### BRIEF 1
From the article about the smiling volunteers, list every quality or trait a student needs to join the team.
### BRIEF 2
Reproduce, word for word, the part of the article about the smiling volunteers that opens with the words containing "To reverse this" and closes with "smile at people.".

Segment Start: SELECTED PASSAGE

According to a recent online survey by Extrawhite,
a maker of chewing gum, a quarter of the people in China never smile or
smile less than five times a day. The survey found that only 2 per cent of
Chinese people are willing to smile at strangers.
To reverse this situation, a group of 40 students from the Humanities
and Communications College of Shanghai Normal University launched a team
of "smiling volunteers" last month. Their technique is simple enough: they
smile at people.
They carried out their first "smiling task" on Saturday at the Shanghai
Film Art Centre, where they smiled at all the visitors and asked if anyone
needed any help.
"We started to prepare for this special team back in October," said Dai
Ningning, a teacher at the college who is in charge of the team.
But the team's work is not all fun and games. Dai suggested that the
team's work also had a professional component. "Most of our students will
be teachers after they graduate. Smiling is necessary for good teachers.
We hope they will learn how to smile at each other properly before they
become teachers," she said.
Dai added that she had high hopes for the "smiling volunteers" team.
"The team will recruit more members in the future. We have no special
requirements for the students who want to be members of the team. The only
requirement is that they have sincere smiles and helping hearts, and are
always ready to assist other people," she said.
Xu Xiaohong, a first-grade post-graduate student at the university,
leads the team. She said that not all students found it easy to smile all
the time.
"When volunteers help other people, smiling is the best way to make
other people understand that the volunteers are ready and sincere," she
said. "Smiles can also erase a sense of strangeness
among people who do not know each other."

Segment End: SELECTED PASSAGE
Segment Start: SUPPLIED RECORDS

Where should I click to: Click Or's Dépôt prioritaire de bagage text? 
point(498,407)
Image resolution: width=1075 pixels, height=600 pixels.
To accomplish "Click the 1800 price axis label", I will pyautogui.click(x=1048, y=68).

Segment End: SUPPLIED RECORDS
Segment Start: SUPPLIED RECORDS

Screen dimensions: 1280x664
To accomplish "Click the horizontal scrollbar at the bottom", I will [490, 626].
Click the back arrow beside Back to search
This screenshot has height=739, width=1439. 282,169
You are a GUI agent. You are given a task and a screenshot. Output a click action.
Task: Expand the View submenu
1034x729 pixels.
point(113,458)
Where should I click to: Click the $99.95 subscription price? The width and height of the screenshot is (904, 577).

Segment End: SUPPLIED RECORDS

### WORKED SOLUTION 1
- Sincere smiles
- Helping hearts
- Always ready to assist other people

### WORKED SOLUTION 2
To reverse this situation, a group of 40 students from the Humanities
and Communications College of Shanghai Normal University launched a team
of "smiling volunteers" last month. Their technique is simple enough: they
smile at people.